Smart-Card Technology May Have a Smarter Rival

NYCE plans to use less-costly teller machine specification, networks

A new software specification promises to save banks months of time that would otherwise be spent reconfiguring their Web servers and databases to handle online payments.

NYCE Corp. is gearing up to launch the technology for secure online shopping, claiming that it will compete strongly against smart cards because it will use automated teller machine (ATM) networks, is cheaper for merchants and doesn't require member banks to install any software.

The Woodcliff, N.J.-based electronic-payments network company plans to offer its SafeDebit cards to its more than 2,300 member banks, credit unions and other financial institutions this fall.

The technology allows an online shopper to use a mini-CD that works on a standard CD-ROM drive to authenticate a purchase on a merchant's Web site.

Merchants can either code their own software or hire merchant payment software developers to do it for them in order to conduct the SafeDebit transactions.

"What we did was take the ATM infrastructure and plant it on the Internet, but at the same time, we highly encrypted the [personal identification number]," said Jehan Humayun, strategic analysis manager at NYCE, which provides ATM and other financial services to Northeast financial institutions that represent approximately 45 million cardholders.

SafeDebit technology works by using a system that requires two tokens: a CD, and a password or personal identification number \ (PIN).

When an online shopper is ready to pay for merchandise, he clicks on a SafeDebit icon that prompts him to place the CD in the computer's drive. An applet then asks for the user's PIN.

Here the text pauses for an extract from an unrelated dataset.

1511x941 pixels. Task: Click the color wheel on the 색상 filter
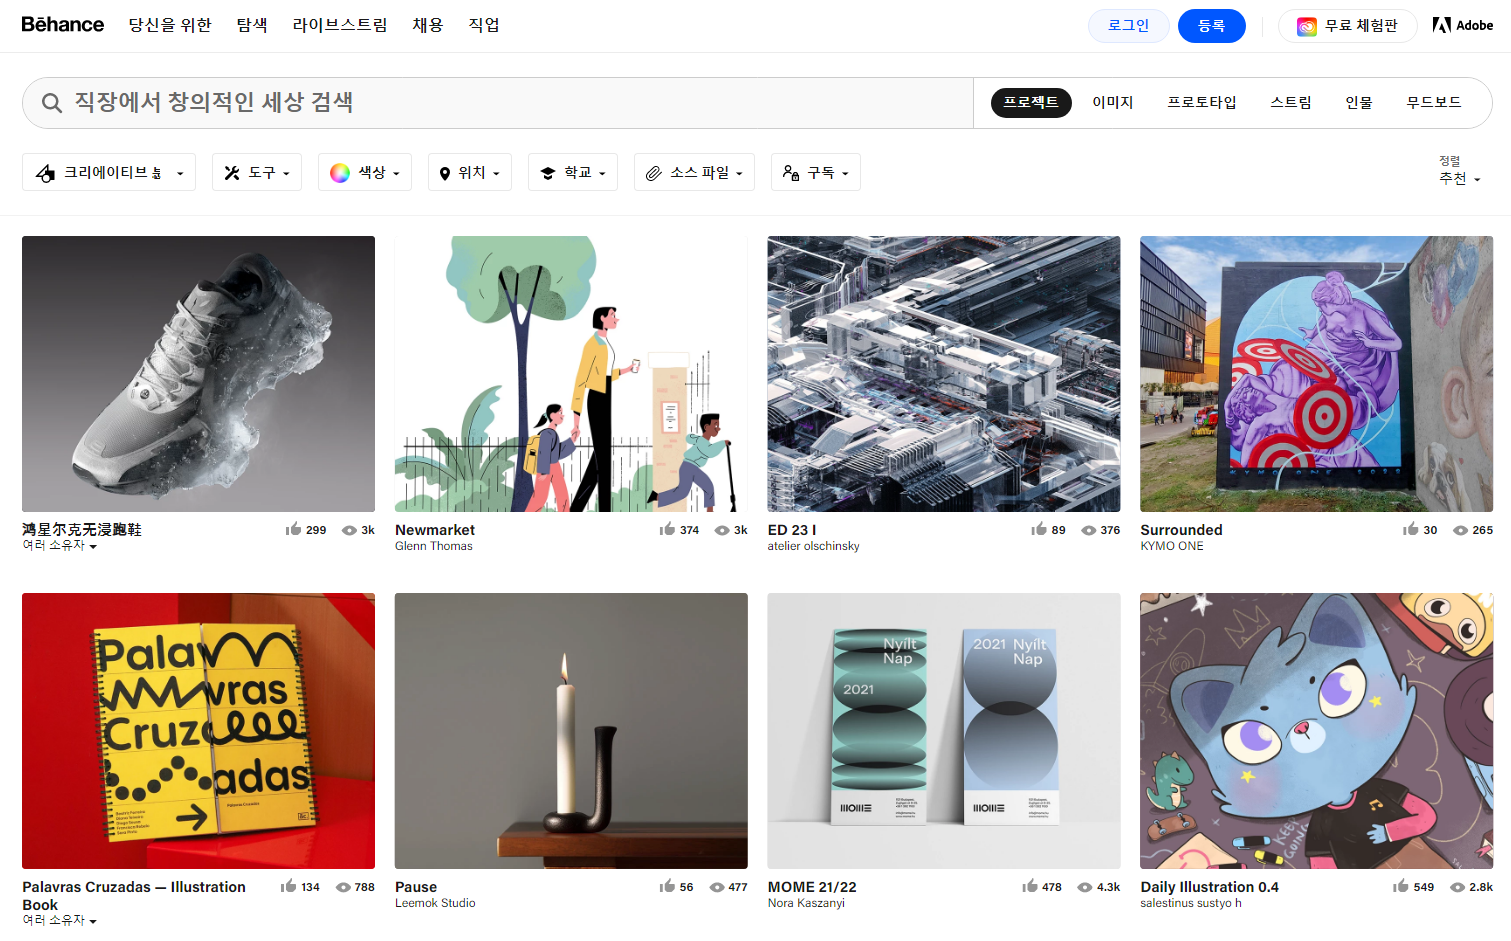point(340,171)
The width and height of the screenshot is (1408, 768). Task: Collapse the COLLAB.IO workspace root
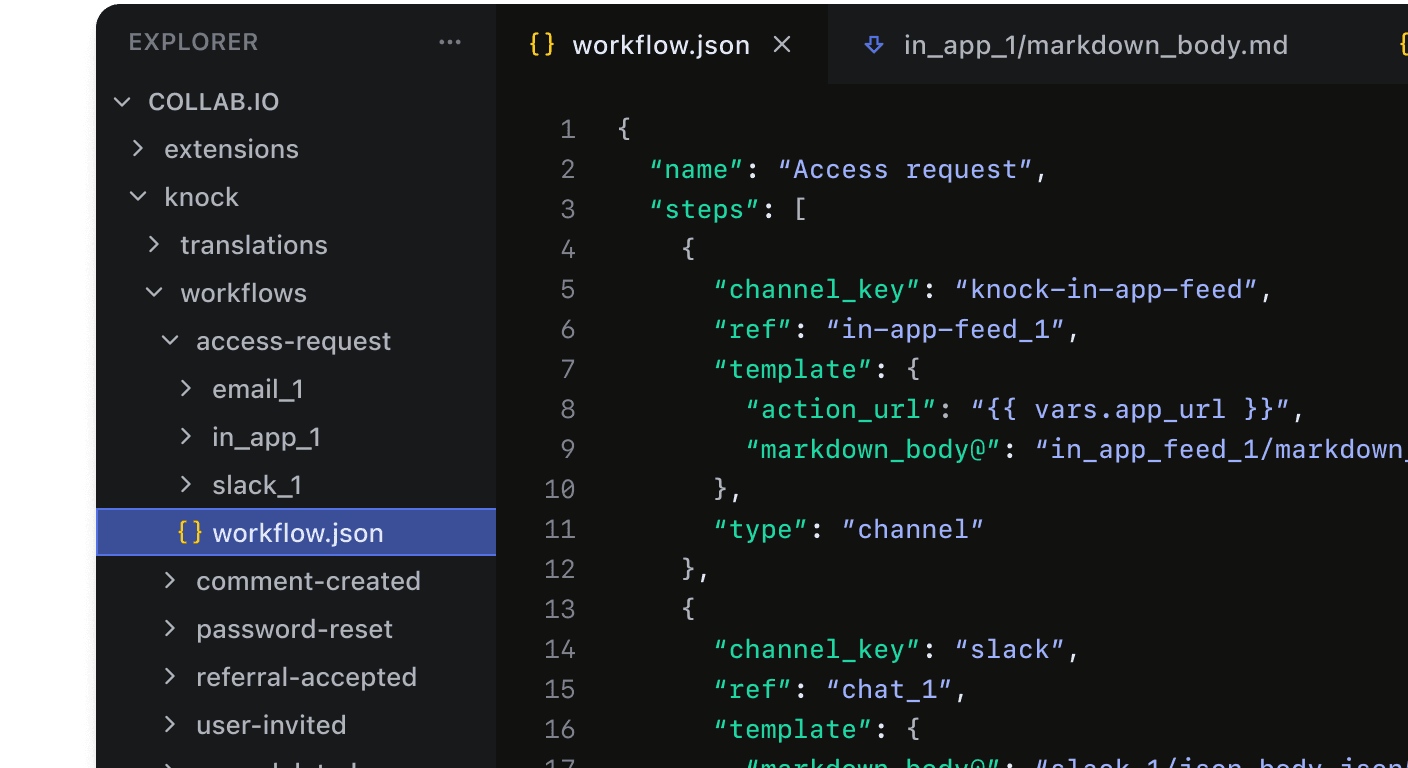(x=121, y=101)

The merchant then retrieves the encrypted data on the card, and the entire transaction goes to the payment processor, which routes it through the debit card network to the issuing bank.

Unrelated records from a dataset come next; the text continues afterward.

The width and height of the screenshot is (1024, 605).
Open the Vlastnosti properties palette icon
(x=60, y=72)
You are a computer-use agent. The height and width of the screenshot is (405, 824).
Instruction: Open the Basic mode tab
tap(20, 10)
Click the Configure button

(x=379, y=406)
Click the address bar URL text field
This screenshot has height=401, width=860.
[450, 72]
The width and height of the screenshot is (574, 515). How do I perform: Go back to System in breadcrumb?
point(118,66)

The bank then approves or denies the purchase, based on the cardholder's account balance, and sends that authorization back to the merchant through the same ATM network.

"We wanted zero to minimum infrastructure changes for banks," said Humayun. "We wanted them to use legacy platforms. All the changes needed to support this transaction are being supported by payment or ATM processors that are already familiar with the technology."

A test transaction routed over a T1 line through three continents took less than 10 seconds, Humayun added.

Setting New Standards

Earlier this month, Foster City, Calif.-based Visa International Inc. went public with its new technical specification to support payment authentication services for online credit card transactions worldwide.

Visa International's new 3-D Secure 1.0 allows Visa cardholders to make secure online purchases using digital certificate technology, but the service requires both banks and merchants to install software.

For Fleet Credit Card Services in Horsham, Pa., installing Visa's payment specification was an eight-month process that included adding Web servers both on-site and off-site for redundancy and backup capability. For merchants, the installation generally takes less than three weeks, according to Visa.

MasterCard International Inc. and American Express Co. have each released silicon-chip-embedded smart-card technology that can encrypt online transaction data but requires that the consumer and the merchant install a special card reader.

Ken Kerr, an analyst at Gartner Inc. in Stamford, Conn., said the most limiting factor with SafeDebit is that it's designed for Internet purchases only. To shop at brick-and-mortar stores, you need a debit card, "whereas a smart card can be used for Internet [shopping] and, eventually, for in-store purchases," Kerr said.